À rebours /J.K.Huysmans

le duc Jean des Esseintes a trente ans. Il a perdu ses parents alors qu'il n'avait que dix-sept ans. Il est d'un caractère nerveux et passionné.
Après des études chez les Jésuites au cours desquelles il fit montre d'une belle intelligence, éveillée mais indocile et indépendante, sa foi malgré les efforts de ses maîtres eut vite fait de vaciller pour devenir débile. Lorsque échut le moment de quitter les Jésuites, c'est son cousin le comte de Montchevrel qui devint son tuteur en son hôtel particulier de la rue de la Chaise où s'entretenaient des quartiers de noblesse et des lunes héraldiques au cours de soirées mémorables et de cérémonies surannées. Jean considérait avec mépris toutes ces momies ensevelies dans leurs hypogées pompadour à boiseries et à rocailles d'un autre âge ainsi que les débauches alvines basses et faciles les accompagnant.
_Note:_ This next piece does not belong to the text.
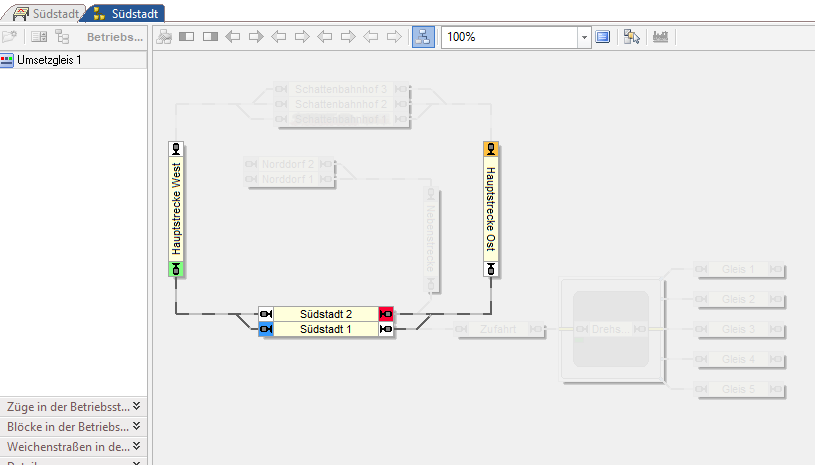815x465 pixels.
Task: Select the active Südstadt tab with yellow icon
Action: click(x=126, y=13)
Il fréquenta ensuite des hommes de lettres aux jugements rancuniers et mesquins dont les conversations nageaient dans la banalité la plus affligeante. Son mépris de l'humanité s'accrut quand il comprit enfin que le monde est en majeure partie composé de sacripants et d'imbéciles. Il rêvait alors d'une thébaïde raffinée, calme et propice à la méditation et la prière où il se réfugierait loin de l'incessant déluge de la sottise humaine. En fait, une seule passion le retenait de sombrer dans cet universel dédain qui le poignait : la femme.
« Un tumulte se levait en son âme, un besoin de vengeance des tristesses endurées, une rage de salir par des turpitudes des souvenirs de famille, un désir furieux de panteler sur des coussins de chair, d'épuiser jusqu'à leurs dernières gouttes, les plus véhémentes et les plus âcres des folies charnelles. »
Mais d'une façon générale, quoiqu'il tentât, un immense ennui l'opprimait, les sens en léthargie allant jusqu'à l'impuissance.
Même la nature, qui pour lui a fait son temps, ne trouve plus crédit à ses yeux, cette sempiternelle radoteuse qui a usé la débonnaire admiration des vrais artistes ; le moment est venu de la remplacer autant que faire se pourra par l'artifice qui est la marque distinctive du génie de l'homme. À bas le naturalisme !
le temps passant, Jean réalise alors qu'il a dévoré la majeure partie de son patrimoine. Aussi décide-t-il de vendre le château familial de Lourps pour chercher la demeure où il pourra vivre dans une définitive quiétude. C'est ainsi qu'il acquiert la maison de Fontenay aux Rosespour vivre dans un silencieux repos.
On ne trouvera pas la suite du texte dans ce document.